■ **HOW TO COMPLETE THIS TASK**
What are the lines, word for word, from the line with "Support: 1-877-638-1898 (53, 2473)" up to and including the line with "Accueil (51, 369)" in the records below? Omit the pictures.

■ **RECORDS FOR PROCESSING**
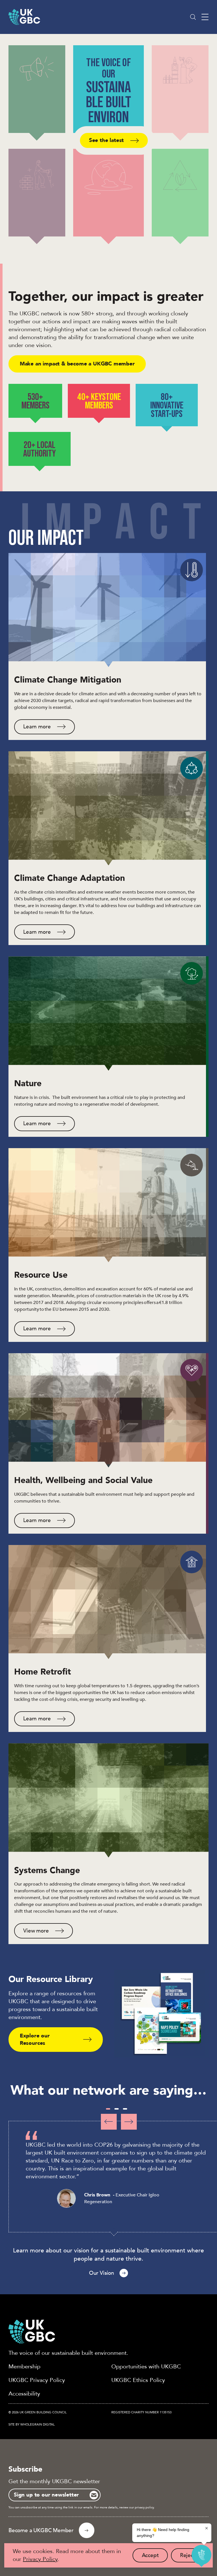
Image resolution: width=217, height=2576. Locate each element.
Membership (24, 2366)
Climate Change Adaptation (69, 878)
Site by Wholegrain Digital (31, 2424)
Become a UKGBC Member (40, 2530)
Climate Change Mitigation (67, 680)
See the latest (106, 140)
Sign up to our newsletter (46, 2494)
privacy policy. (145, 2507)
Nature (28, 1083)
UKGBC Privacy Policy (36, 2380)
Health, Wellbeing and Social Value (83, 1480)
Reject (192, 2557)
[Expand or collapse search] (193, 17)
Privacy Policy (40, 2559)
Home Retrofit (42, 1672)
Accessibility (24, 2394)
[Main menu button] (205, 17)
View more (36, 1930)
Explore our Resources (35, 2039)
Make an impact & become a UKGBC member (77, 363)
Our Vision (101, 2273)
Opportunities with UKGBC (146, 2366)
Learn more (37, 726)
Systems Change (47, 1870)
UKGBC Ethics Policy (138, 2380)
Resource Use (41, 1275)
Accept (155, 2557)
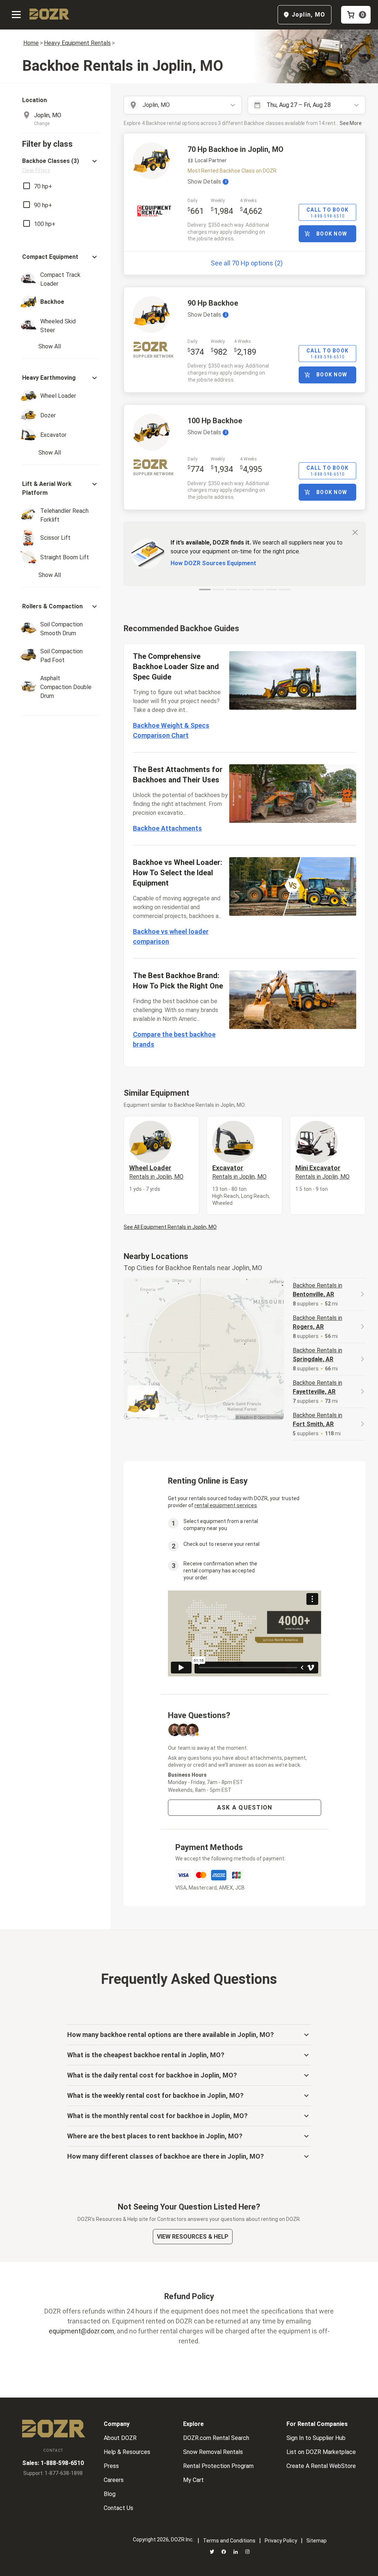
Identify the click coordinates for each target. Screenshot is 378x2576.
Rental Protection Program (218, 2465)
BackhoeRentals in (317, 1290)
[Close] (355, 532)
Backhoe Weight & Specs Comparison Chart (171, 730)
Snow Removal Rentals (213, 2451)
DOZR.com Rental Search (216, 2437)
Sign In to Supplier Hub (316, 2437)
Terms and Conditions (229, 2541)
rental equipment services (226, 1505)
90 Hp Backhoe (213, 303)
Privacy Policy (281, 2541)
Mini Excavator (322, 1172)
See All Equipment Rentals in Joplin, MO (170, 1227)
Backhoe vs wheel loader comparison (171, 936)
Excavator (239, 1172)
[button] (60, 165)
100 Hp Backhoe (215, 420)
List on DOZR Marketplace (321, 2451)
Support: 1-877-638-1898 (53, 2473)
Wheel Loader (156, 1172)
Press (111, 2465)
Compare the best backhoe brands (174, 1039)
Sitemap (316, 2541)
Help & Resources (127, 2451)
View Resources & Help (192, 2236)
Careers (114, 2479)
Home (31, 42)
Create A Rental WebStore (321, 2465)
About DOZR (120, 2437)
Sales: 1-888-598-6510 (53, 2463)
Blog (110, 2493)
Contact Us (118, 2507)
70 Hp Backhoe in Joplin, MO (236, 149)
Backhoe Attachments (167, 828)
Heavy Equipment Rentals (77, 42)
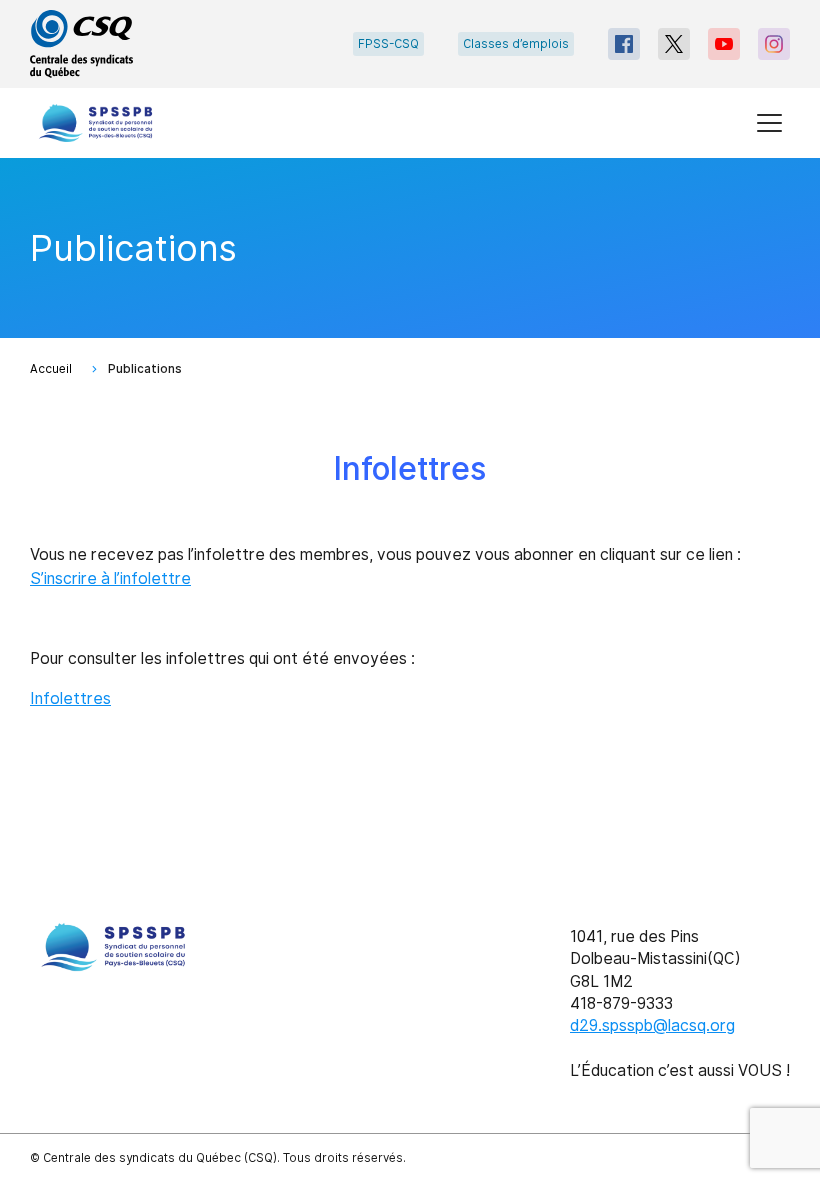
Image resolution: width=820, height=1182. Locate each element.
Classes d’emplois (516, 44)
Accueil (51, 369)
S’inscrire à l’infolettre (110, 578)
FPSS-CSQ (388, 44)
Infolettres (70, 698)
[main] (410, 489)
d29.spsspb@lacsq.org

■ **ANSWER FOR THIS EXERCISE**
Support: 1-877-638-1898 (53, 2473)
Wheel Loader (156, 1172)
Press (111, 2465)
Compare the best backhoe brands (174, 1039)
Sitemap (316, 2541)
Help & Resources (127, 2451)
View Resources & Help (192, 2236)
Careers (114, 2479)
Home (31, 42)
Create A Rental WebStore (321, 2465)
About DOZR (120, 2437)
Sales: 1-888-598-6510 (53, 2463)
Blog (110, 2493)
Contact Us (118, 2507)
70 Hp Backhoe in Joplin, MO (236, 149)
Backhoe Attachments (167, 828)
Heavy Equipment Rentals (77, 42)
Image resolution: width=820, height=1182. Locate each element.
Classes d’emplois (516, 44)
Accueil (51, 369)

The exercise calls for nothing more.